The proposed guidelines come from the U.S. Department of Commerce's National Institute of Standards and Technology (NIST). For the last few years, NIST has worked on refining its Risk Management Framework (RMF), which is aimed at helping organizations integrate information security principles and practices into enterprise risk management programs.

The RMF includes, among other components, a structured process for valuing organizational assets for selecting, implementing, and assessing security controls; and for monitoring security controls. Government officials say this RMF is especially necessary because threats to U.S. critical infrastructure are outpacing efforts to reduce vulnerabilities.

"There is an urgent need to further strengthen the underlying information systems, component products, and services that we depend on in every sector of the critical infrastructure," writes Ron Ross, a NIST computer scientist, in the foreword of the new guidelines.

The guidelines have seven objectives: strengthen the links between high-level risk management efforts and lower-level operational activities; institutionalize risk management preparatory activities; demonstrate how the RMF can be aligned with NIST's Cybersecurity Framework; integrate privacy concepts into the RMF; promote the development of secure software systems; integrate supply chain risk management principles into the RMF; and provide an alternative approach to selecting security controls.

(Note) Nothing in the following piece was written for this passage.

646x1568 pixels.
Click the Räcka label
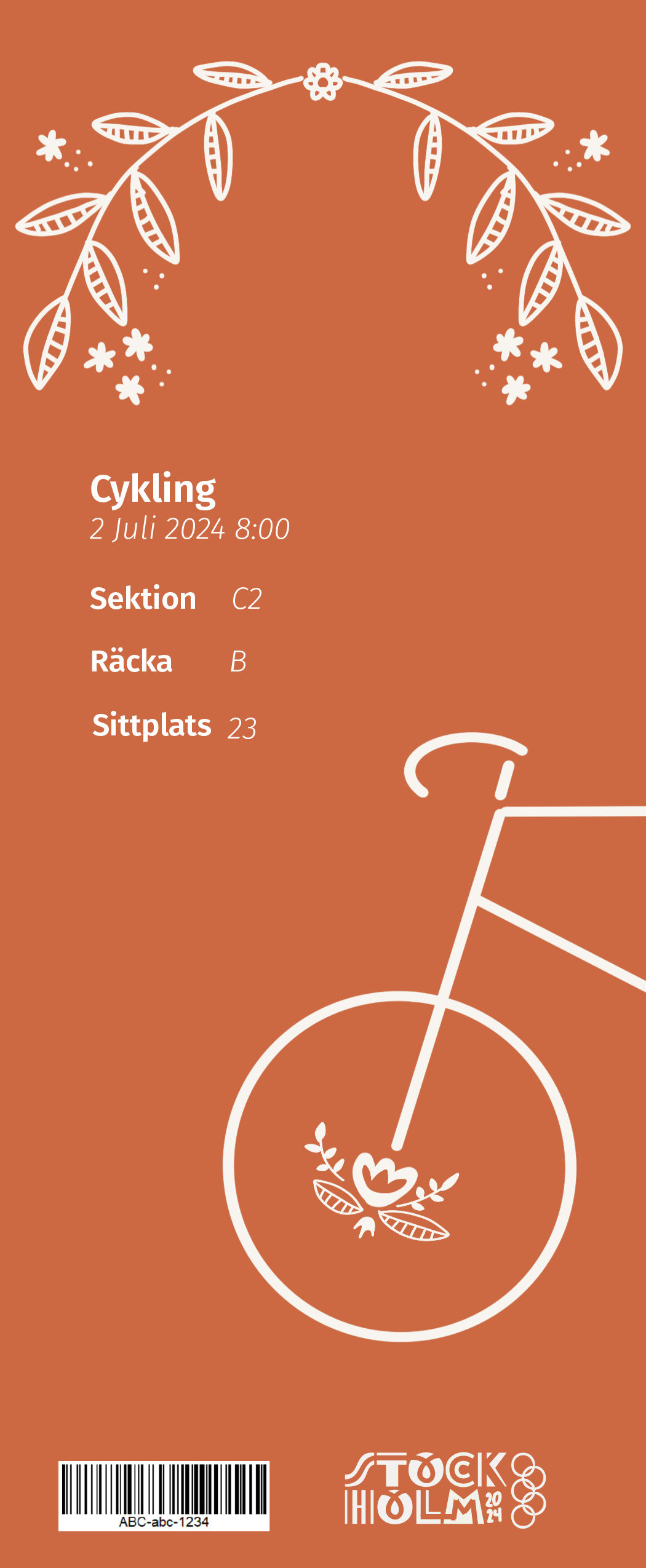click(131, 661)
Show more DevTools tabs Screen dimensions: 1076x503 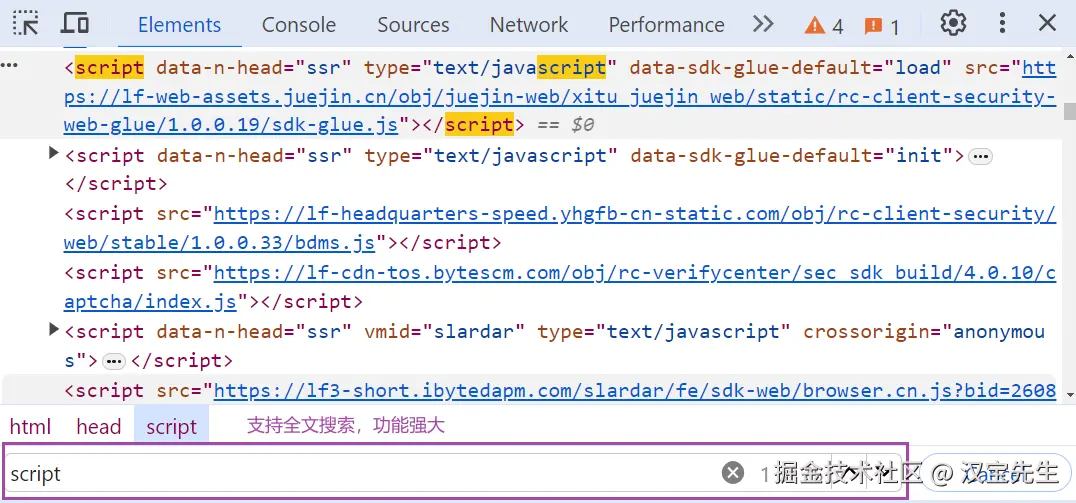pos(763,24)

In addition, the new guidelines include instructions for tasks that will help prepare organizations to use the RMF for their information systems and programs. These tasks are divided into separate categories—organization level and system level.  

On the organization level, these tasks include assigning risk management roles to employees, establishing an overall risk management strategy, assessing organization-wide risks, establishing and documenting baselines for stakeholder protection needs, categorizing the comparative impact levels of different information systems, and developing an organization-wide strategy for continuous monitoring.

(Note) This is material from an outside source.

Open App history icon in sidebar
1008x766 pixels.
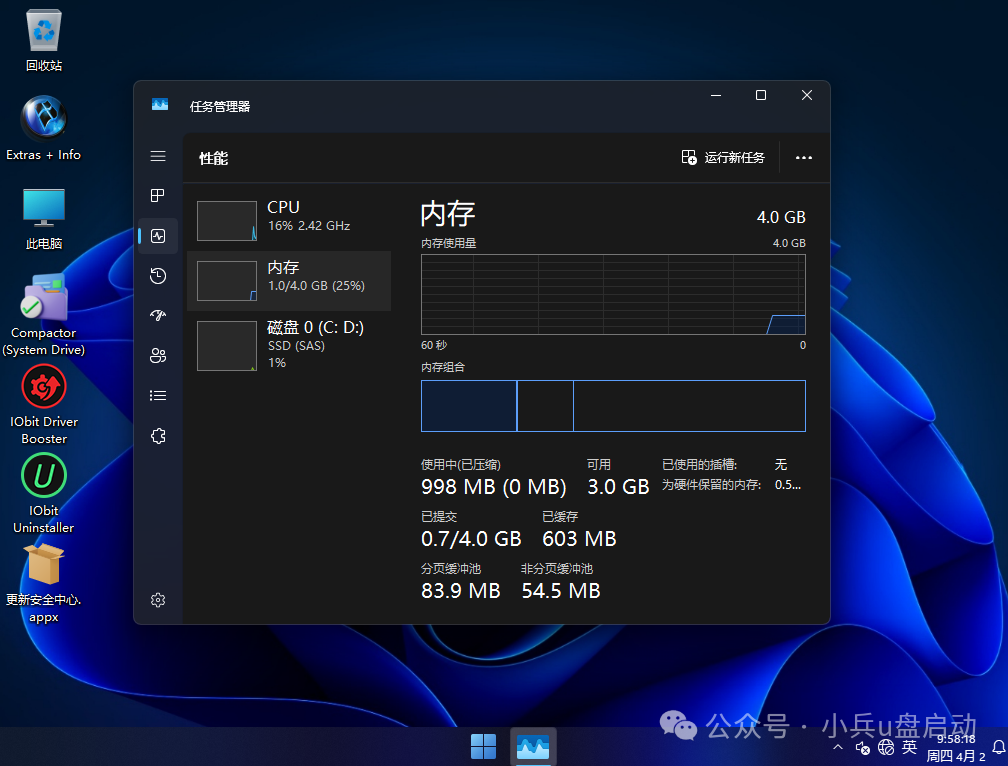(x=158, y=276)
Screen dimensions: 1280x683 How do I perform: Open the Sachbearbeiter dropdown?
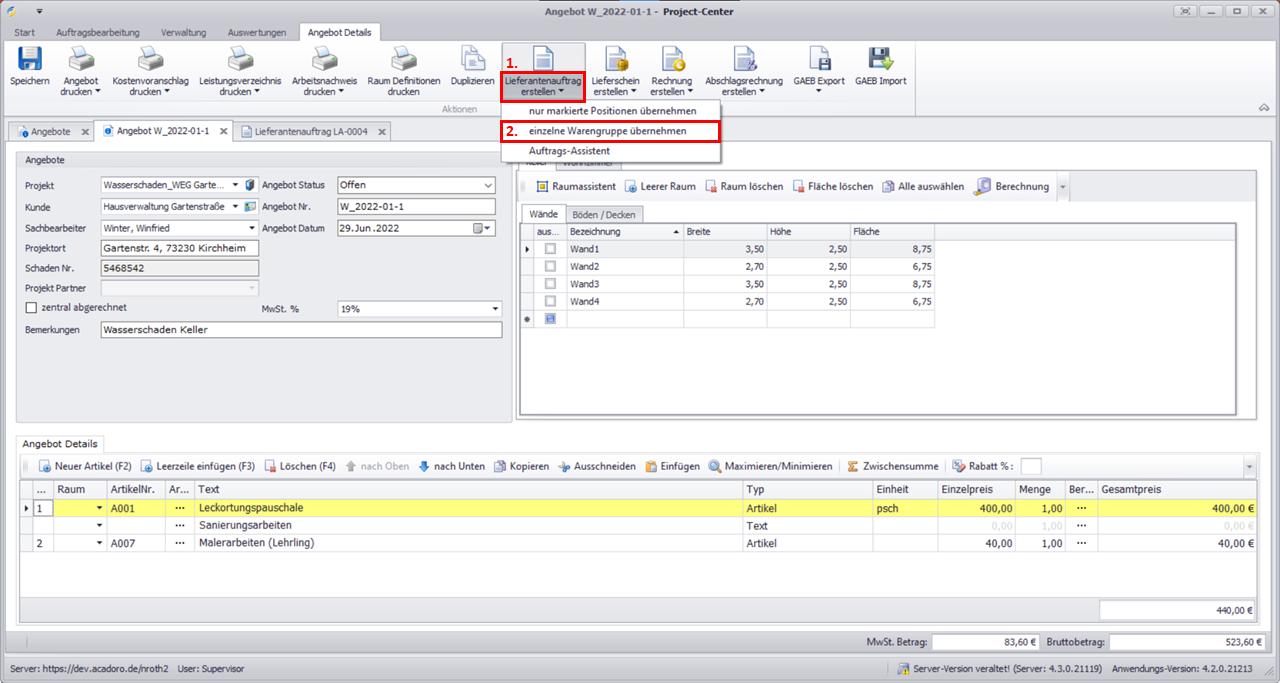pyautogui.click(x=251, y=228)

On the systems level, the tasks include identifying the business mission that the system supports, identifying stakeholders that have an interest in the system, categorizing the types of information the system uses, conducting a system-level risk assessment, identifying the system's protection and privacy requirements, and registering the system for purposes of management and oversight.

"Given the significant and ever-increasing danger of the threats, it is imperative that organizations remain vigilant and that leaders and managers at all organizational levels understand their responsibilities and are accountable for protecting organizational assets and for managing security risks," NIST says in the guidelines.